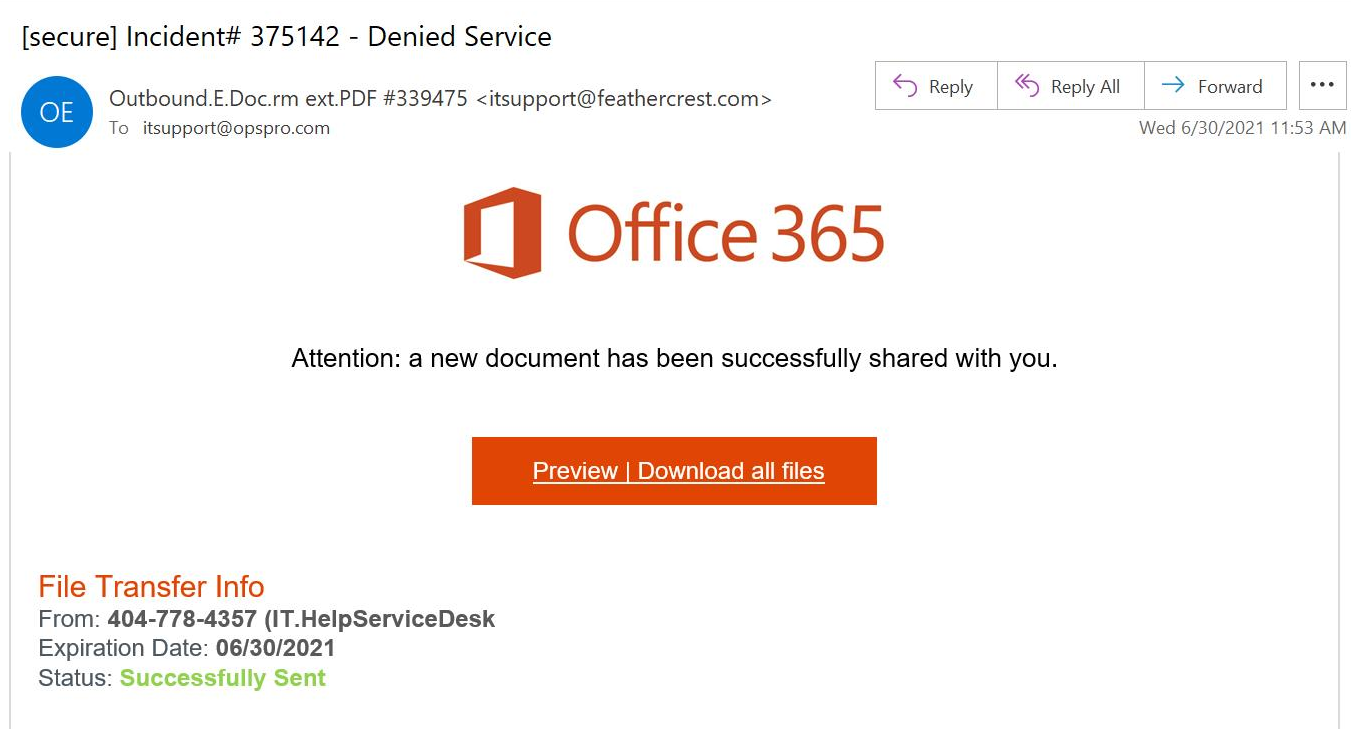Image resolution: width=1351 pixels, height=729 pixels.
Task: Click the green Successfully Sent status
Action: 222,678
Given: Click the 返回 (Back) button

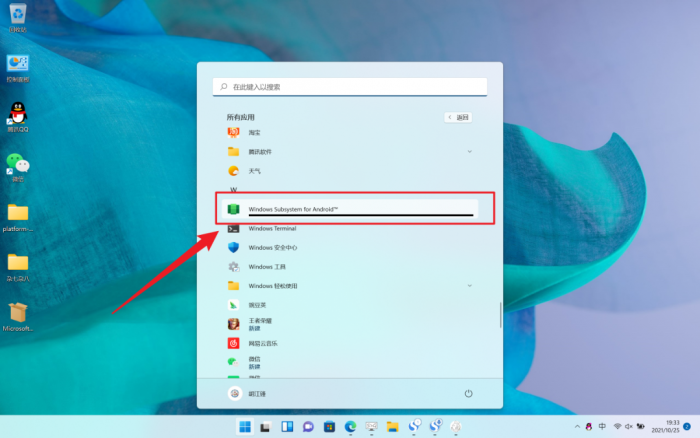Looking at the screenshot, I should (457, 117).
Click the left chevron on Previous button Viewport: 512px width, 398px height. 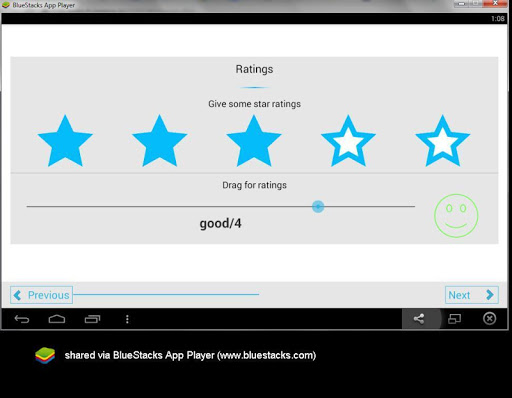17,295
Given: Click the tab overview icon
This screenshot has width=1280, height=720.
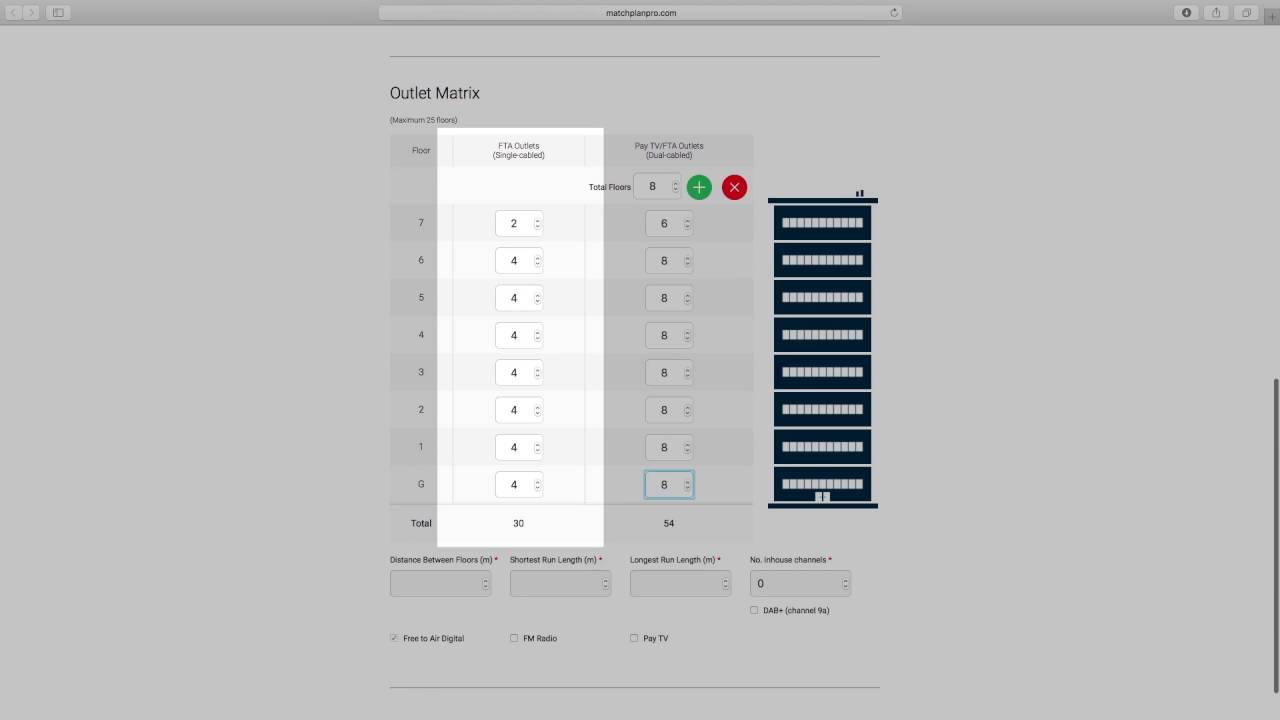Looking at the screenshot, I should [1246, 12].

> **Exercise instructions**: The lines to repeat run from the line containing "Given: Click the tab overview icon" through the end of the listing above, both included; give them exactly and without pictures.

> **Task result**:
Given: Click the tab overview icon
This screenshot has width=1280, height=720.
Looking at the screenshot, I should [1246, 12].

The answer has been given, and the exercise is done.